■ Work task
Go through the material line by line and copy each one with the word "computer".
━━━━━━━━━━━━━━━━━━━━━━━━━━━━━━
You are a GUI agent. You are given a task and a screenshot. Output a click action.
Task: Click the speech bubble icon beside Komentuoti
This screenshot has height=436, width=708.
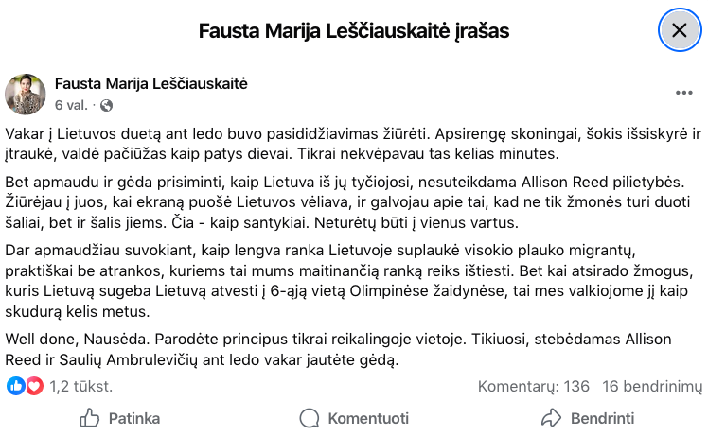tap(309, 418)
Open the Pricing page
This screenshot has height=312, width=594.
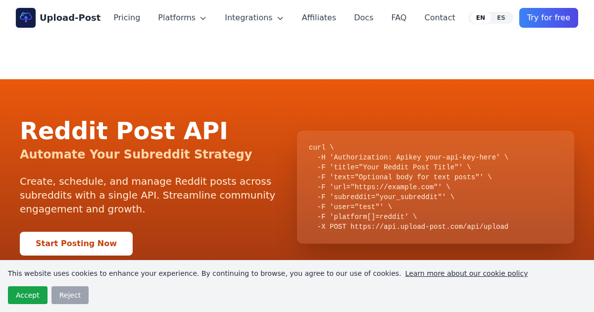(x=127, y=17)
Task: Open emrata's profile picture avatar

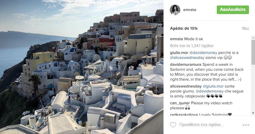Action: (x=175, y=10)
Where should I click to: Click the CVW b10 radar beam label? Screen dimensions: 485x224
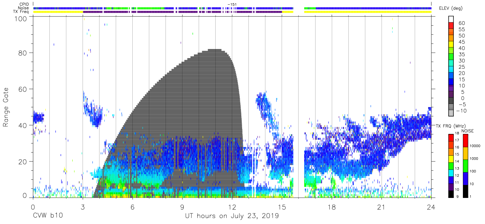click(x=47, y=216)
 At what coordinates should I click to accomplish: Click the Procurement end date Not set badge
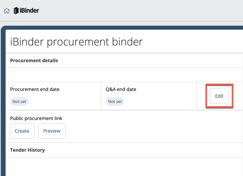(x=19, y=102)
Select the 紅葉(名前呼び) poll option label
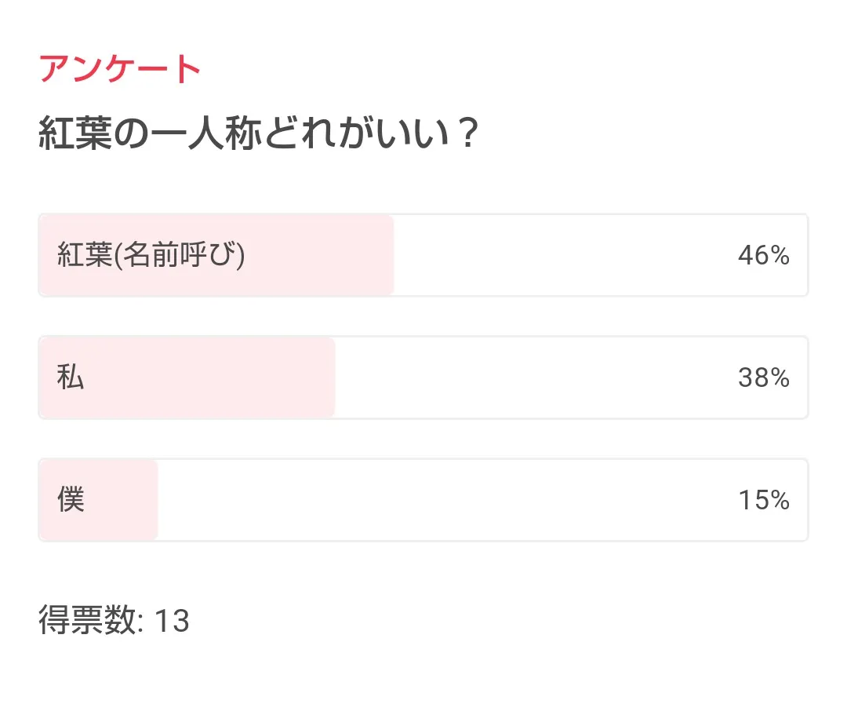Viewport: 847px width, 704px height. (x=151, y=256)
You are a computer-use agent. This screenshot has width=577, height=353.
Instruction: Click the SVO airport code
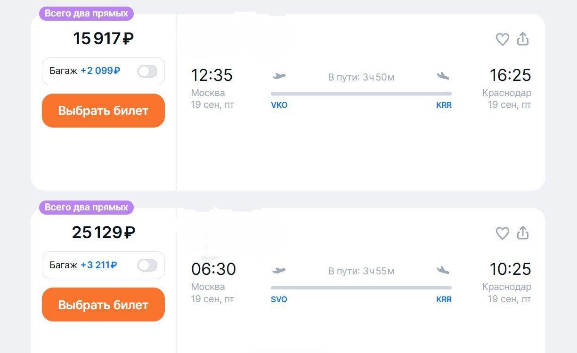pyautogui.click(x=279, y=299)
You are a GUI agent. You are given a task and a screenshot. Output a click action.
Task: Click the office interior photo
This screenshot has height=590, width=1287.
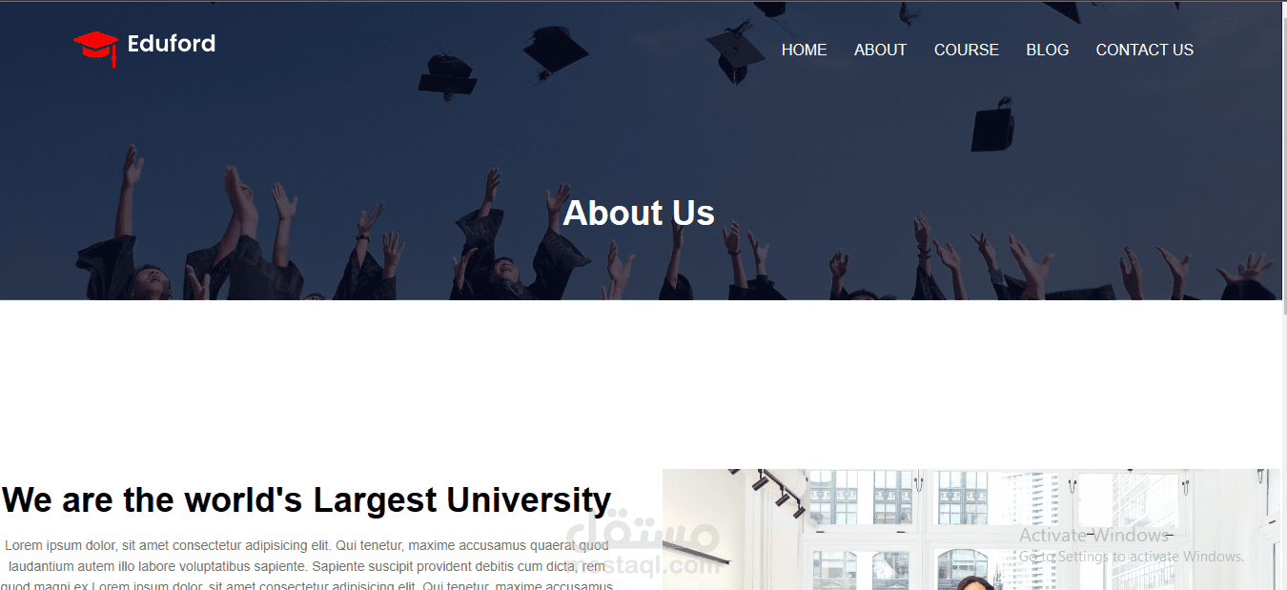tap(970, 529)
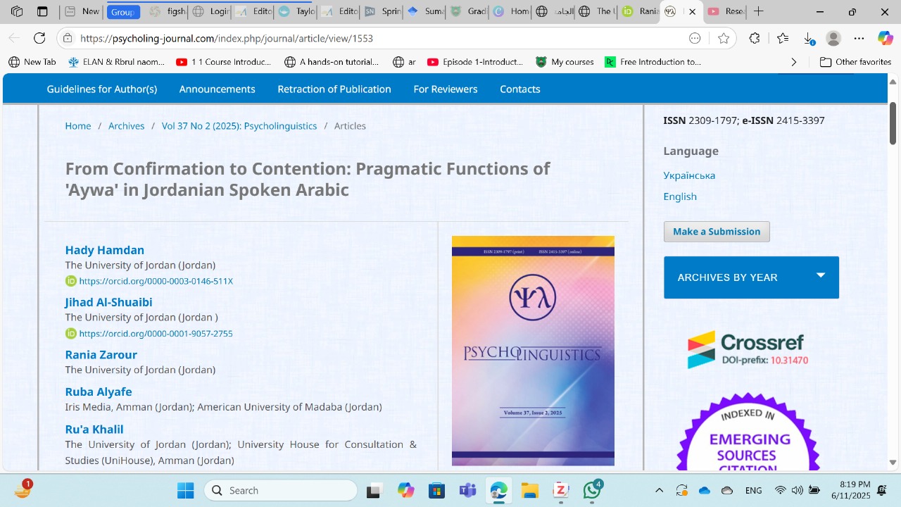Click the journal cover thumbnail
Viewport: 901px width, 507px height.
pyautogui.click(x=533, y=350)
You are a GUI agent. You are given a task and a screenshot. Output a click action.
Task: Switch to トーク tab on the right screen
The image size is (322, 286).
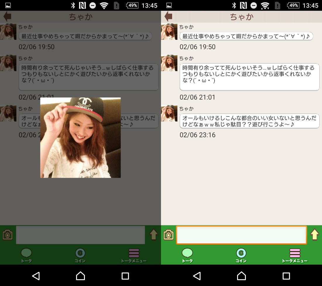pyautogui.click(x=187, y=255)
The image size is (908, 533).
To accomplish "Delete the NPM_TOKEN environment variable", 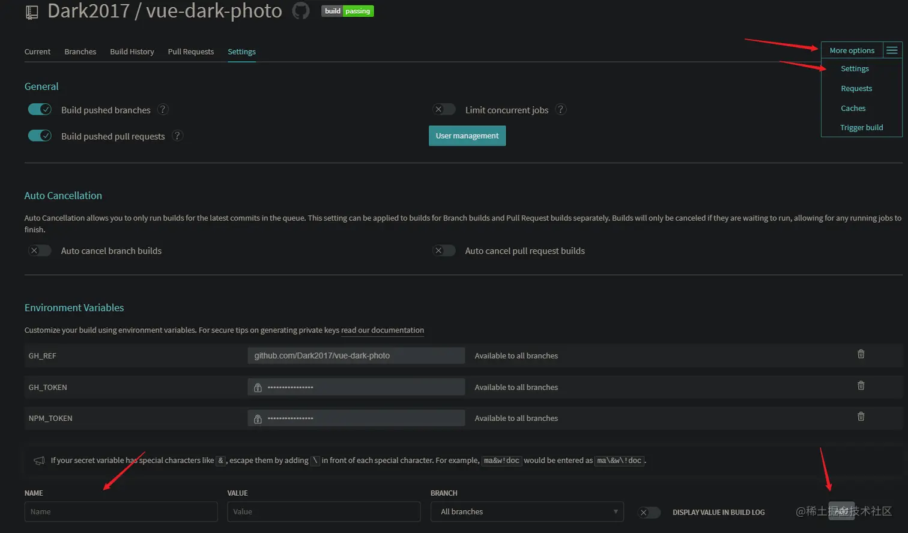I will coord(861,417).
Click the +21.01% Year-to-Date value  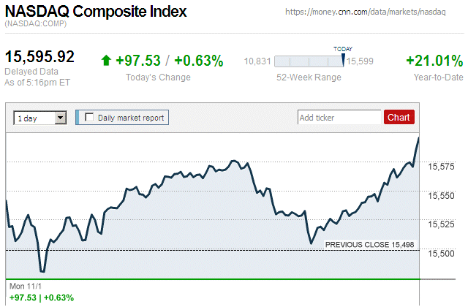(x=434, y=61)
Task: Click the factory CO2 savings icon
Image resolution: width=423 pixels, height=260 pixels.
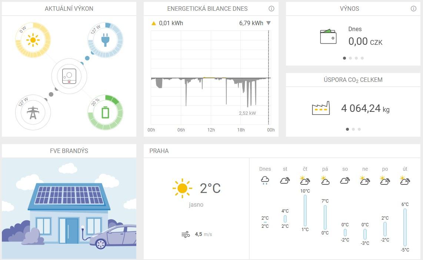Action: 320,108
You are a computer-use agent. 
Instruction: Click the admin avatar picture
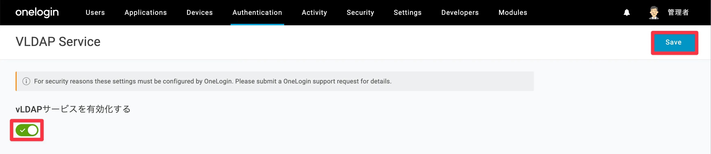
━━━━━━━━━━━━━━━━━━━━━━━━━━━━━━
■ Response below
You are a computer-use agent. This screenshot has width=577, height=353.
You are a computer-use agent. 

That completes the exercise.